Morando com a avó paterna desde os 4 anos, Pablo Ricardo Lima, hoje com 21 anos, marcou um encontro com a mãe na orla de Santo Antônio no dia em que foi morto. A auxiliar de serviços gerais Paula Lima, de 40 anos, conta que viu o filho a caminho da ilha dizendo que iria pescar, sem imaginar que o jovem não voltaria com vida. 

"Ele estava muito feliz porque adorava ir à ilha tomar banho e pescar, tinha esse costume. Fui à orla encontrá-lo para pegar o filho dele, meu neto de 2 anos, para ficar comigo. Ele me entregou o menino e saiu de barco com os amigos. Logo em seguida ele retornou para buscar água. Cerca de 10 minutos depois veio a notícia de que eles estavam mortos. Naquele momento eu já não consegui ver nada na minha frente. Ele era o meu filho mais velho (choro). Ficam só lembranças boas, de uma pessoa amorosa", lembra, muito abalada. 

Foi um tio de Pablo que foi de barco até a ilha tentar socorrer o rapaz após ouvir o barulho dos disparos. Ele chegou a ser levado para o Pronto Atendimento de São Pedro, mas não resistiu. Atualmente o jovem trabalhava como entregador e ajudante na lanchonete do tio. 

VICTOR DEIXOU A CASA DA MÃE HÁ DOIS MESES

Quatro jovens, que estavam na ilha, segundo preliminares, por lazer foram assassinados por um grupo que chegou em dois barcos
Victor da Silva Alves, 19 anos, morava em Santo Antônio há apenas dois meses. (Arquivo Pessoal)

O mais novo entre os jovens mortos, Victor da Silva Alves, de 19 anos, era de Cariacica e estava morando em Santo Antônio a apenas dois meses. Como a família não é moradora da região, ele foi último a ser identificado. De acordo com a mãe , a balconista Luciana da Silva, de 36 anos, ele era um rapaz era carinhoso e muito apegado aos dois irmãos mais novos.

"O Victor era um bom filho, mas estava em uma fase em que queria ter liberdade, tanto que saiu de casa. Aos 18 anos ele chegou a ser preso por tráfico. Foi muito difícil para mim essa fase. Mas após sete meses ele saiu e estava reconstruindo a vida. Ele atuou como menor aprendiz em uma empresa, trabalhou em uma padaria e decidiu sair de casa. Eu dava muito conselho, estava cofiante que ele iria para um caminho melhor. Nunca esperei receber uma notícia dessa", contou.

##########

Tarefa 1 —
Segundo o texto fornecido, em que Pablo Ricardo Lima trabalhava atualmente?
Tarefa 2 —
Copie palavra por palavra o trecho do texto fornecido que vai de "Foi um tio de" até "meses. (Arquivo Pessoal)".

Dados brutos —
##########

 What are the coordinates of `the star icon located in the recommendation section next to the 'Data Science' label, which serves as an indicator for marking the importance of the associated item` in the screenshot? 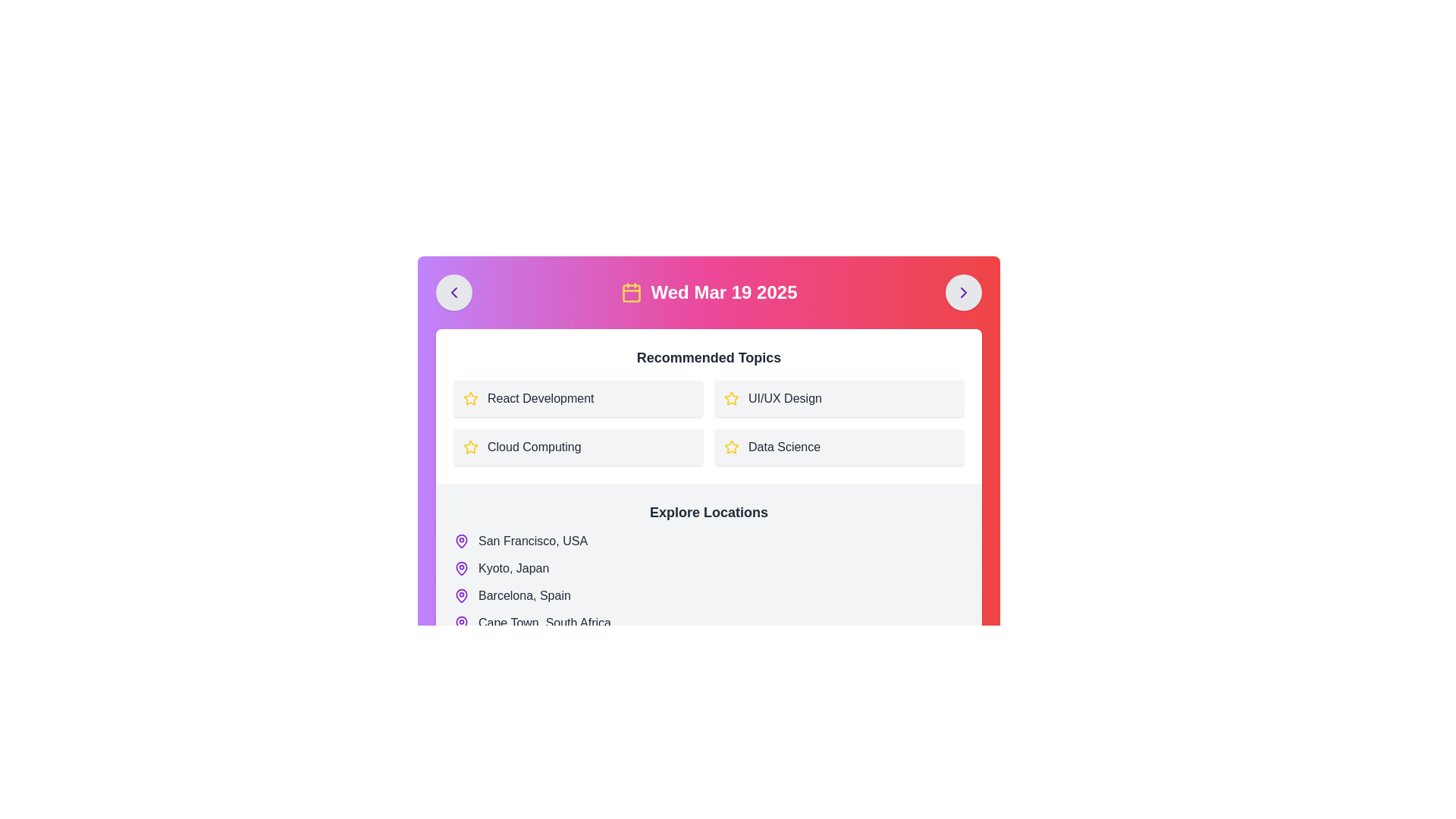 It's located at (731, 447).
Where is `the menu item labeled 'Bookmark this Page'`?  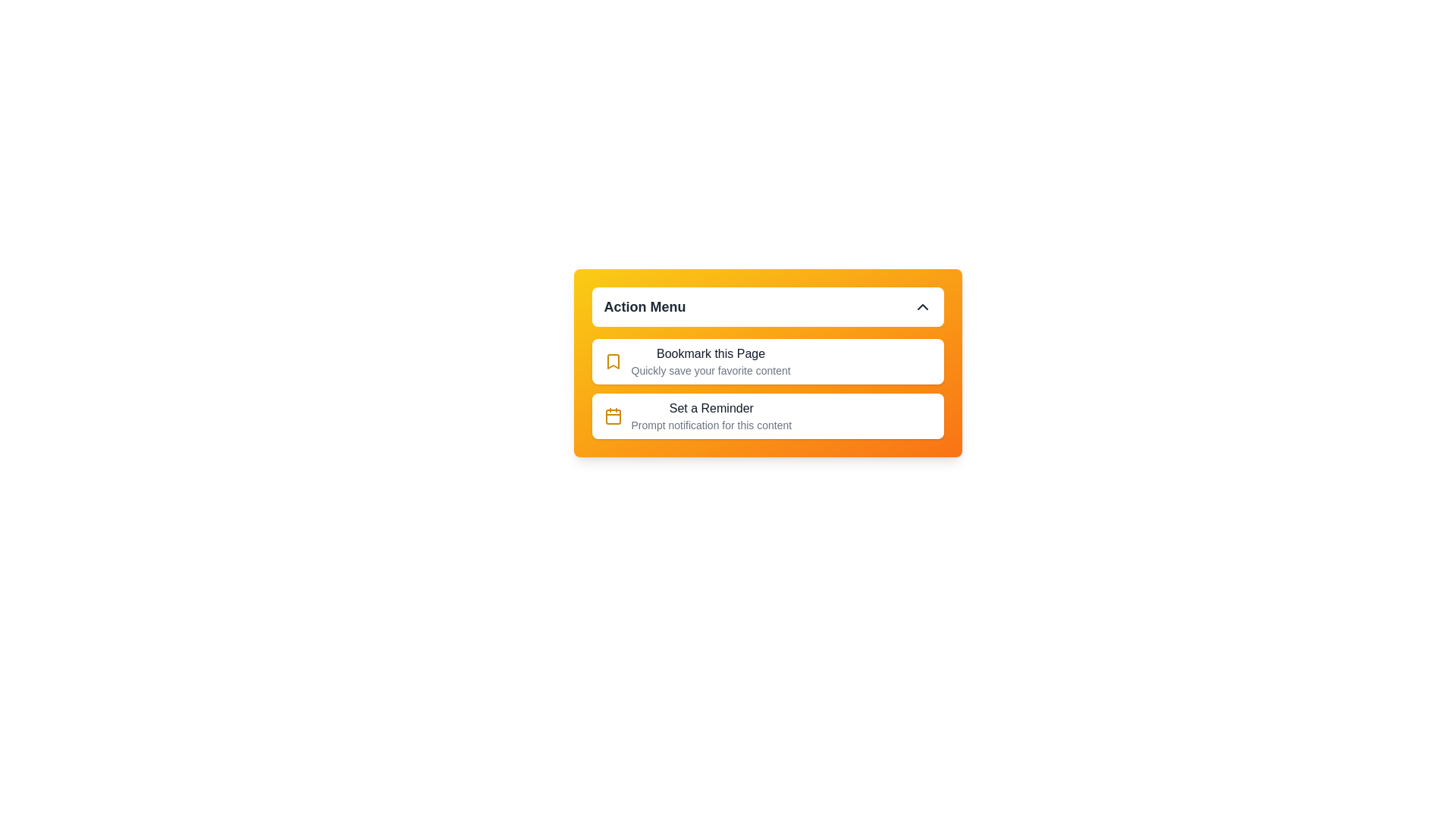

##########

Resposta 1 —
Ele trabalhava como entregador e ajudante na lanchonete do tio.

Resposta 2 —
Foi um tio de Pablo que foi de barco até a ilha tentar socorrer o rapaz após ouvir o barulho dos disparos. Ele chegou a ser levado para o Pronto Atendimento de São Pedro, mas não resistiu. Atualmente o jovem trabalhava como entregador e ajudante na lanchonete do tio. 

VICTOR DEIXOU A CASA DA MÃE HÁ DOIS MESES

Quatro jovens, que estavam na ilha, segundo preliminares, por lazer foram assassinados por um grupo que chegou em dois barcos
Victor da Silva Alves, 19 anos, morava em Santo Antônio há apenas dois meses. (Arquivo Pessoal)